Accompanying files can be found in the docs/k3s-conf directory after cloning Prop3D (git clone https://github.com/bouralab/Prop3D)
You can set up HSDS on any cloud platform or a single machine using Docker or on a cluster using Kubernetes (or AKS on Microsoft Azure). If you are not using a single machine, please follow the official Kubernetes instruction instructions.
Single Machine Setup
For single machine setup, please clone the HSDS repository.
Running HSDS (Highly Scalable Data Service) on K3s
This document describes the installation of HSDS on K3s, a certified Kubernetes distribution. In our example, we will install HSDS on a single host running K3s for testing purposes, but you can run it on as many hosts as you need.
Requirements
K3s is pre-packaged for various Linux distributions. Before getting started, make sure you satisfy the requirements for k3s with your distro which include cgroups, legacy iptables, and more.

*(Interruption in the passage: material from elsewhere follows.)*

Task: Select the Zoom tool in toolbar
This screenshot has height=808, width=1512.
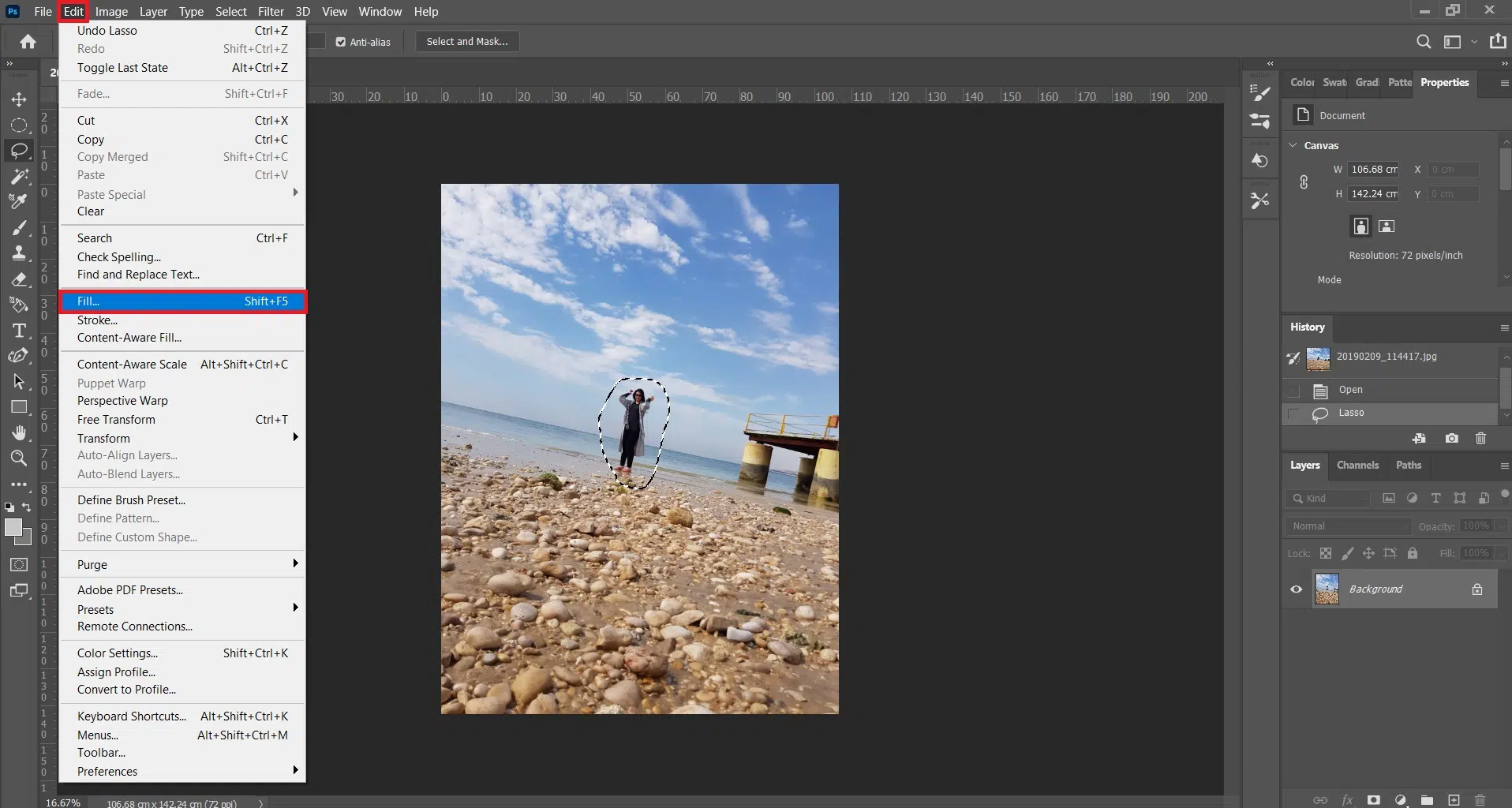Action: (x=19, y=458)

Our example is based on k3s version 1.21.5+k3s2.
Installing K3s
If your distro does not have K3s packaged, you can run the installation script yourself with the following command:
curl -sfL https://get.k3s.io | sh -
After it finishes the script, you should have k3s up and running as a systemd service:
k3s.service - Lightweight Kubernetes
Loaded: loaded (/etc/systemd/system/k3s.service; enabled; vendor preset: enab
Active: active (running) since Wed 2021-11-03 23:41:55 EDT; 2min 21s ago
Docs: https://k3s.io
Process: 2446 ExecStartPre=/bin/sh -xc ! /usr/bin/systemctl is-enabled --quiet
Process: 2448 ExecStartPre=/sbin/modprobe br_netfilter (code=exited, status=0/
Process: 2449 ExecStartPre=/sbin/modprobe overlay (code=exited, status=0/SUCCE
Main PID: 2451 (k3s-server)
Tasks: 99
Memory: 1.3G
CGroup: /system.slice/k3s.service
...
You can check if everything is ready for hsds installation with kubectl, as one would for the official distribution of Kubernetes:
sudo kubectl get nodes
In our case, we will only get one node listed as we are just running a single-node install for testing purposes:
NAME STATUS ROLES AGE VERSION
$YOUR_HOSTNAME Ready control-plane,master 5m55s v1.21.5+k3s2
Looking good! Time to continue on to deploy HSDS.
Deploying HSDS (Highly Scalable Data Service)

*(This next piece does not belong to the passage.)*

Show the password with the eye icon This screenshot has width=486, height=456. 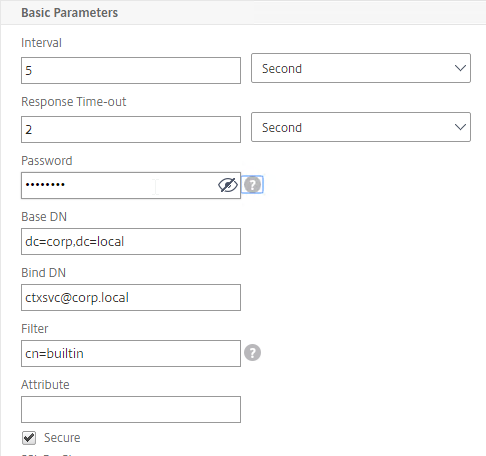[x=228, y=185]
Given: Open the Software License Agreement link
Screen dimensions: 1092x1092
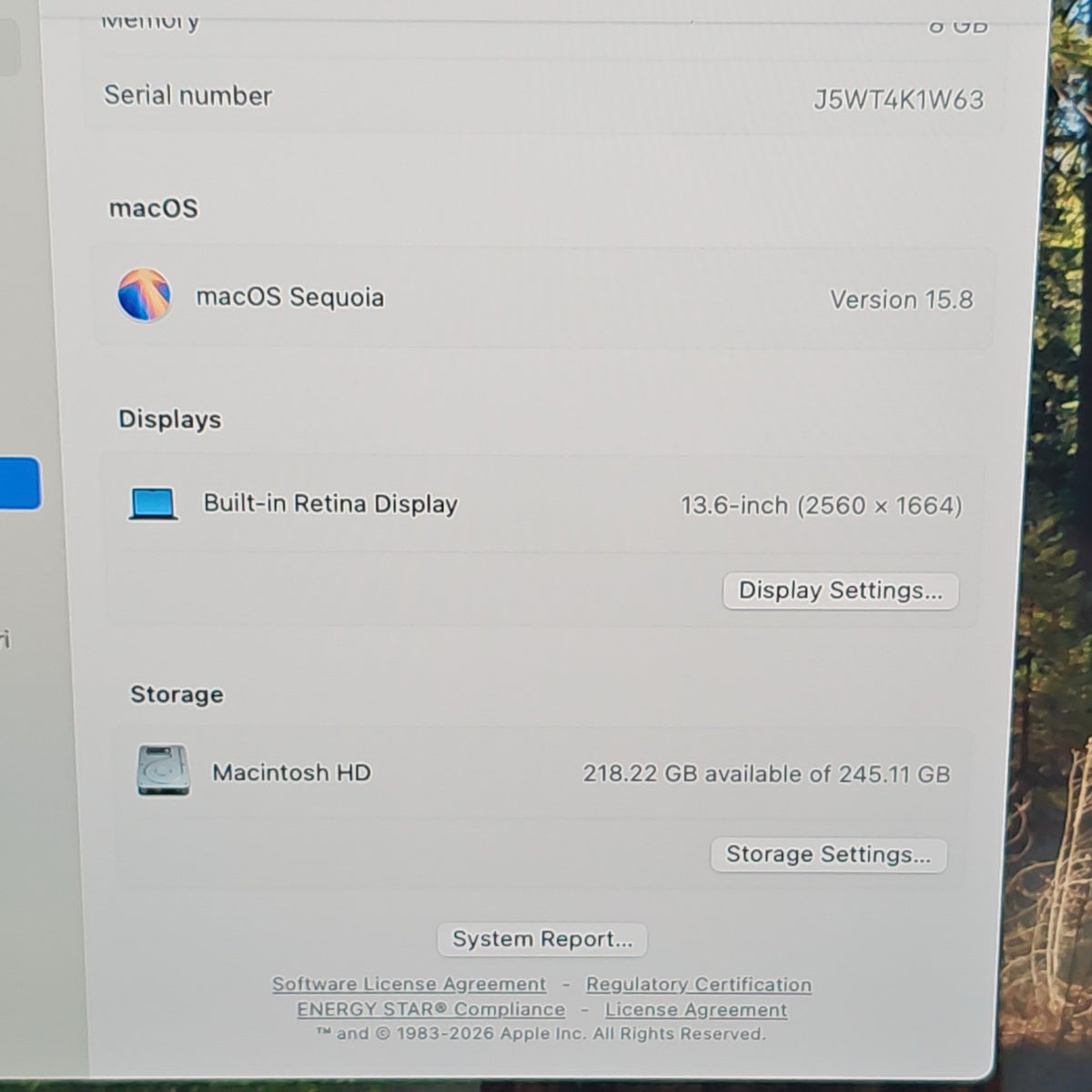Looking at the screenshot, I should pos(409,984).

For our test, we will deploy HSDS with 8 data nodes (pods) on a regular filesystem (described as a POSIX storage install in the HSDS documentation).

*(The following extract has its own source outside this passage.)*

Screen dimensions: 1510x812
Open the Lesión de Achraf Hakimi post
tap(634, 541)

Instead of using the yml distributed with HSDS, you will need use to
deployment files that were modified to work with K3s. You will find these
files in the directory doc/k3s-conf in the root of the hobo-connect
repository on Gitlab.
HSDS has been ‘containerized’ for deployment with Kubernetes, so we can skip the step of preparing an application to be deployed.
Now, we can proceed to the first step, which is to apply the configuration for ‘role-based access control’ (RBAC):
sudo kubectl apply -f k8s_rbac.yml
This will enable HSDS pods to “find each other” so that requests can be accelerated by distributing reads and writes across multiple pods.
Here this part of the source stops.